- Location in Charlotte County and the state of Florida
- Coordinates: 26°54′11″N 82°02′55″W﻿ / ﻿26.90306°N 82.04861°W
- Country: United States
- State: Florida
- County: Charlotte

Area
- • Total: 1.26 sq mi (3.27 km^{2})
- • Land: 1.03 sq mi (2.66 km^{2})
- • Water: 0.24 sq mi (0.61 km^{2})
- Elevation: 3 ft (0.91 m)

Population (2020)
- • Total: 2,667
- • Density: 2,593/sq mi (1,001.2/km^{2})
- Time zone: UTC-5 (Eastern (EST))
- • Summer (DST): UTC-4 (EDT)
- ZIP code: 33950
- Area code: 941
- FIPS code: 12-11650
- GNIS feature ID: 2402765

= Charlotte Park, Florida =

Charlotte Park is a census-designated place (CDP) in Charlotte County, Florida, United States. The population was 2,667 at the 2020 census, up from 2,325 at the 2010 census. It is part of the Punta Gorda, Florida Metropolitan Statistical Area, included in the North Port-Bradenton, Florida Combined Statistical Area.

==Geography==
Charlotte Park is located next to Punta Gorda, the Charlotte County seat. It is bordered by the larger city to the north, west, and south. The eastern edge of the CDP follows U.S. Route 41, the Tamiami Trail.

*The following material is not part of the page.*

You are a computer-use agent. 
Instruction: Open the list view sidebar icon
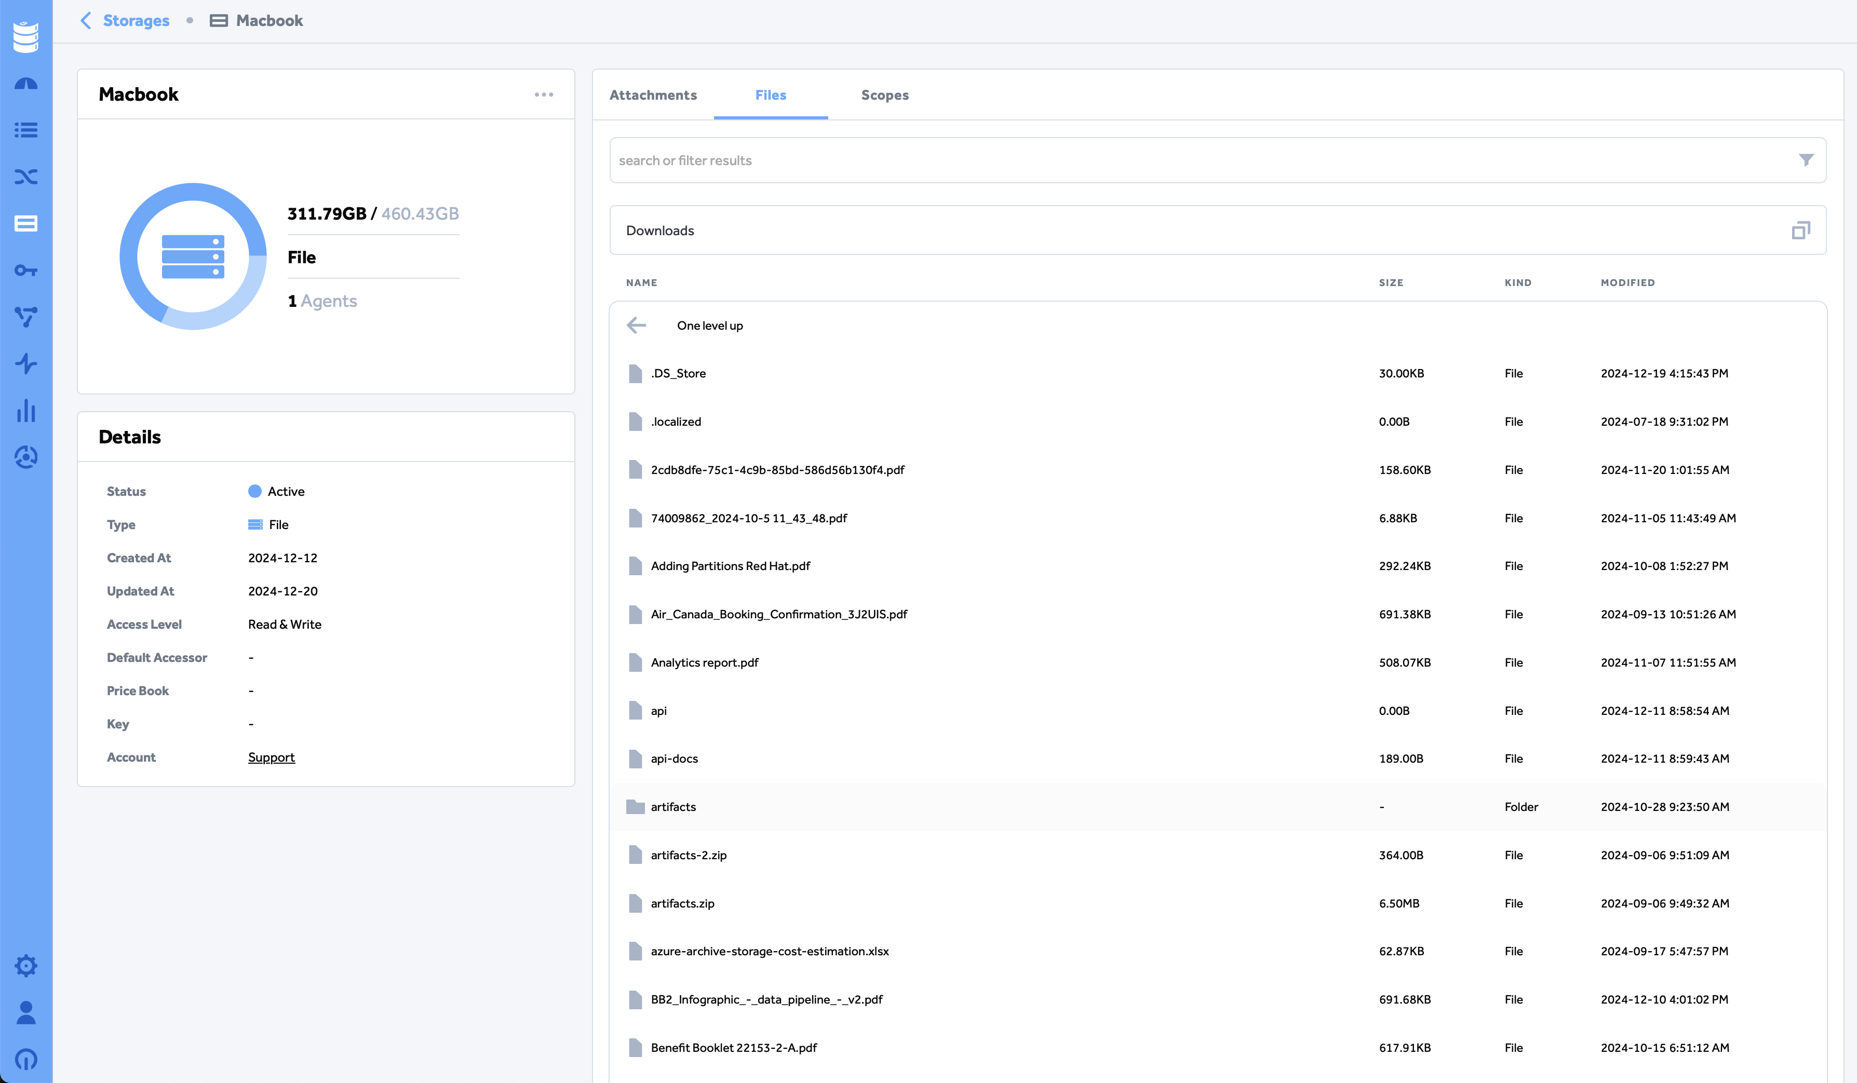click(26, 130)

According to the United States Census Bureau, the CDP has a total area of 3.4 sqkm, of which 2.7 sqkm is land and 0.7 sqkm, or 20.58%, is water. The CDP is crossed by several canals which lead southwest to Charlotte Harbor, an inlet of the Gulf of Mexico.

==Demographics==

Historical population
| Census | Pop. | Note | %± |
| 1990 | 2,225 |  | — |
| 2000 | 2,182 |  | −1.9% |
| 2010 | 2,325 |  | 6.6% |
| 2020 | 2,667 |  | 14.7% |
U.S. Decennial Census

===2020 census===
As of the 2020 census, Charlotte Park had a population of 2,667. The median age was 69.1 years. 4.7% of residents were under the age of 18 and 60.0% of residents were 65 years of age or older. For every 100 females there were 94.0 males, and for every 100 females age 18 and over there were 95.2 males age 18 and over.

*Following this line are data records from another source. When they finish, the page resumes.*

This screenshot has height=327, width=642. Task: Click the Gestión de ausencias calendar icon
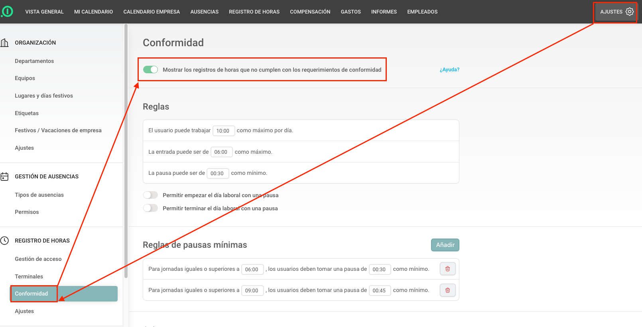[5, 176]
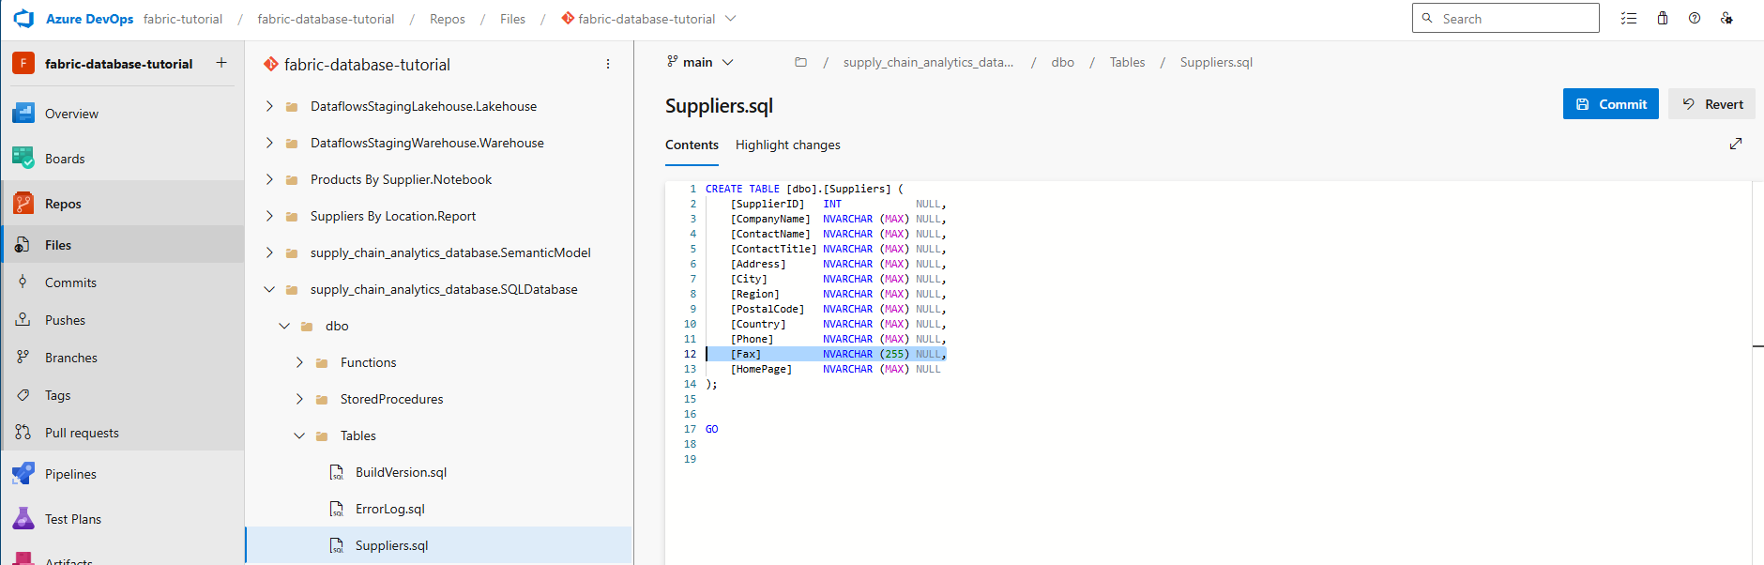The image size is (1764, 565).
Task: Open the Marketplace shopping bag icon
Action: pos(1662,19)
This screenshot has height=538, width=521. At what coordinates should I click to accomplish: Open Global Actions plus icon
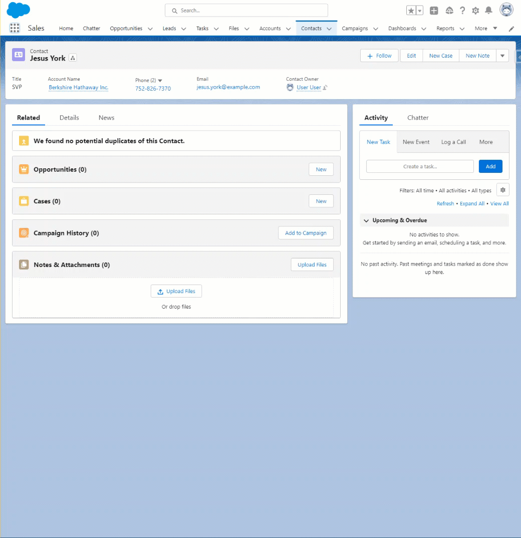pos(434,11)
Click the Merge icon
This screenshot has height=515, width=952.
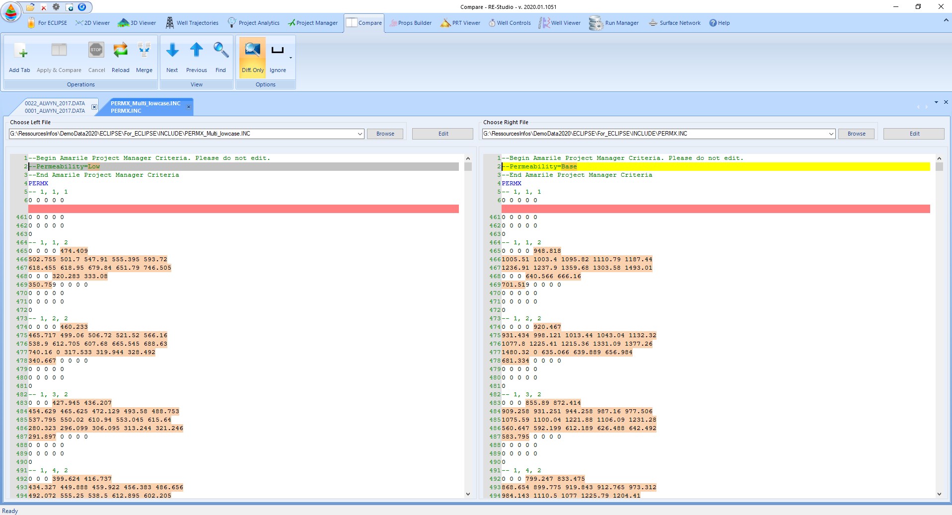[144, 51]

100.0% of residents lived in urban areas, while 0.0% lived in rural areas.

There were 1,436 households in Charlotte Park, of which 7.3% had children under the age of 18 living in them. Of all households, 55.1% were married-couple households, 16.7% were households with a male householder and no spouse or partner present, and 21.9% were households with a female householder and no spouse or partner present. About 32.2% of all households were made up of individuals and 23.8% had someone living alone who was 65 years of age or older.

There were 2,054 housing units, of which 30.1% were vacant. The homeowner vacancy rate was 4.6% and the rental vacancy rate was 19.6%.

Racial composition as of the 2020 census
| Race | Number | Percent |
|---|---|---|
| White | 2,463 | 92.4% |
| Black or African American | 26 | 1.0% |
| American Indian and Alaska Native | 5 | 0.2% |
| Asian | 35 | 1.3% |
| Native Hawaiian and Other Pacific Islander | 0 | 0.0% |
| Some other race | 28 | 1.0% |
| Two or more races | 110 | 4.1% |
| Hispanic or Latino (of any race) | 94 | 3.5% |

===2000 census===
As of the census of 2000, there were 2,182 people, 1,152 households, and 744 families residing in the CDP. The population density was 1,801.5 PD/sqmi. There were 1,518 housing units at an average density of 1,253.3 /sqmi. The racial makeup of the CDP was 98.08% White, 0.27% African American, 0.09% Native American, 0.18% Asian, 0.64% from other races, and 0.73% from two or more races. Hispanic or Latino of any race were 2.15% of the population.

There were 1,152 households, out of which 7.6% had children under the age of 18 living with them, 58.2% were married couples living together, 4.6% had a female householder with no husband present, and 35.4% were non-families. 30.9% of all households were made up of individuals, and 22.2% had someone living alone who was 65 years of age or older. The average household size was 1.89 and the average family size was 2.28.

In the CDP, the population was spread out, with 7.6% under the age of 18, 3.0% from 18 to 24, 11.6% from 25 to 44, 27.4% from 45 to 64, and 50.4% who were 65 years of age or older. The median age was 65 years. For every 100 females, there were 96.4 males. For every 100 females age 18 and over, there were 94.4 males.

The median income for a household in the CDP was $29,263, and the median income for a family was $35,462. Males had a median income of $26,397 versus $25,521 for females. The per capita income for the CDP was $22,434. About 4.2% of families and 6.8% of the population were below the poverty line, including 9.4% of those under age 18 and 1.4% of those age 65 or over.